The Quintana Roo Congress modified several articles of the local penal code to allow the termination of pregnancy within the first 12 weeks without any criminal liability on Wednesday. The amendment, which was promoted by the ruling Morena party, was approved with 19 votes in favor, three against, and four abstentions.
Quintana Roo is the tenth state to enact similar legislation, following the lead of a Supreme Court decision in September 2021 that ruled that criminal prosecution of abortion was unconstitutional.
“Today, the call of Quintana Roo’s citizens has been answered, to guarantee sexual and reproductive rights,” said Morena congressman Humberto Aldana Navarro after the vote.
When the legislation was announced, the Feminist Network of Quintana Roo stated on Twitter: “The struggle is bearing fruit.
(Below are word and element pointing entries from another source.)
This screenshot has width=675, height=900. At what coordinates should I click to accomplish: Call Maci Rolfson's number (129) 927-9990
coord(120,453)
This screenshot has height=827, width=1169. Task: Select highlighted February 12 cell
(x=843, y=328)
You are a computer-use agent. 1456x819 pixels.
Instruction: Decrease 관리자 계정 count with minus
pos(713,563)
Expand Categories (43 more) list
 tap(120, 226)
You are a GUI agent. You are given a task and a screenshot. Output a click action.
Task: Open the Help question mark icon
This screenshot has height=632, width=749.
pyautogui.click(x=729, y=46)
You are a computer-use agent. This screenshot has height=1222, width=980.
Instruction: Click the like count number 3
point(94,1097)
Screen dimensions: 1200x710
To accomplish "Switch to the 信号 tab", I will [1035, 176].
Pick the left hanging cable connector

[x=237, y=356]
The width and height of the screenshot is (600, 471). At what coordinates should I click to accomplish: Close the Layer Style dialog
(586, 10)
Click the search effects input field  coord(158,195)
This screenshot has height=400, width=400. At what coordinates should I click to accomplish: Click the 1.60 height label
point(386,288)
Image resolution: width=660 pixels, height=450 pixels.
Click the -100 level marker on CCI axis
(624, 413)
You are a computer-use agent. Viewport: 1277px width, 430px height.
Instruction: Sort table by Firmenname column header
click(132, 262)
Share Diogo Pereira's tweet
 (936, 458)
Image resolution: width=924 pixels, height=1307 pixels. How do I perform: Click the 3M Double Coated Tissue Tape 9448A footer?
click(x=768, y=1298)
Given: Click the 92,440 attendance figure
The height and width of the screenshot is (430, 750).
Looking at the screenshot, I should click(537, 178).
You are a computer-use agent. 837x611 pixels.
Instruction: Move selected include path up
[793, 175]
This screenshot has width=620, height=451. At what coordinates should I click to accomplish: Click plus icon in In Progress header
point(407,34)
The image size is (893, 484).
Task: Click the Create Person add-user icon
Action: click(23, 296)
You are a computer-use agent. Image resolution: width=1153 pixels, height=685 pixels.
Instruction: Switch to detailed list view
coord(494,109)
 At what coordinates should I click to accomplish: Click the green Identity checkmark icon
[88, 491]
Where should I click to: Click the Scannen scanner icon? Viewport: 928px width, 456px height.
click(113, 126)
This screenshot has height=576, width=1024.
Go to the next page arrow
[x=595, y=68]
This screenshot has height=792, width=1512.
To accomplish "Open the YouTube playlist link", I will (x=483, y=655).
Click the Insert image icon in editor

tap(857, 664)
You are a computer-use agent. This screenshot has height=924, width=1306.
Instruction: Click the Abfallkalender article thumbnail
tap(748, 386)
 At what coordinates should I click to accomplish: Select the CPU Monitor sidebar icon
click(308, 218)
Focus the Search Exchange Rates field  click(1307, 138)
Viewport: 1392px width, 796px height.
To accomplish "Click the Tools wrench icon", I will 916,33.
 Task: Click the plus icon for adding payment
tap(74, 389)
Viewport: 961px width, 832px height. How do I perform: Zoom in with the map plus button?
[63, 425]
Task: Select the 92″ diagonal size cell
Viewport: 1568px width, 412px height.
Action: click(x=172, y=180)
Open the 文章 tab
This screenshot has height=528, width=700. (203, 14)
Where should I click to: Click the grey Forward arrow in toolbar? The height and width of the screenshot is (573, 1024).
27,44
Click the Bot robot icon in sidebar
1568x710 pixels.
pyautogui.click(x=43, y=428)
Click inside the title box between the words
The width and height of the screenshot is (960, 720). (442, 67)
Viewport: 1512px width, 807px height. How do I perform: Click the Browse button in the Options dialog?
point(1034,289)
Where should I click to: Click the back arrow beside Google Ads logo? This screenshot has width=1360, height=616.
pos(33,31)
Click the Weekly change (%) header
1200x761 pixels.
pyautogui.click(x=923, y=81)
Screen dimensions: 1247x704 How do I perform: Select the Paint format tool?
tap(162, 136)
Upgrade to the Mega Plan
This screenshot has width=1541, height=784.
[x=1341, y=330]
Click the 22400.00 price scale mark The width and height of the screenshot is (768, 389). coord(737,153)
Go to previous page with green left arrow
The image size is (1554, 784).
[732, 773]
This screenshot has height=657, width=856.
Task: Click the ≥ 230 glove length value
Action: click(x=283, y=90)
We will insist on abortion being not only legal, but also safe and free.”
En #QuintanaRoo ¡YA ES LEY!
La lucha tiene frutos.
Insistiremos en que el aborto no solo sea legal, sino también SEGURO Y GRATUITO.
Trabajaremos para lograr EDUCACIÓN INTEGRAL DE LA SEXUALIDAD.
HAY MUCHO POR LUCHAR, PERO POR HOY FESTEJEMOS ESTE LOGRO!#AbortoLegalQRoo. pic.twitter.com/lQwq1kDWNs
— Red Feminista Quintanarroense (@RedFeministaQR) October 26, 2022
At the same time, pro-life groups held protests outside the local congressional building.
The National Human Rights Commission (CNDH) said that this decision helps “reduce stigmatization experienced by those who request the termination of a pregnancy, thereby recognizing women’s rights to reproductive autonomy.”
Abortion is still regulated at a state level, and the nine other states that have modified their penal codes to comply with the court’s ruling include: Mexico City, Oaxaca, Hidalgo, Veracruz, Coahuila, Colima, Baja California, Sinaloa, Guerrero, and Baja California Sur.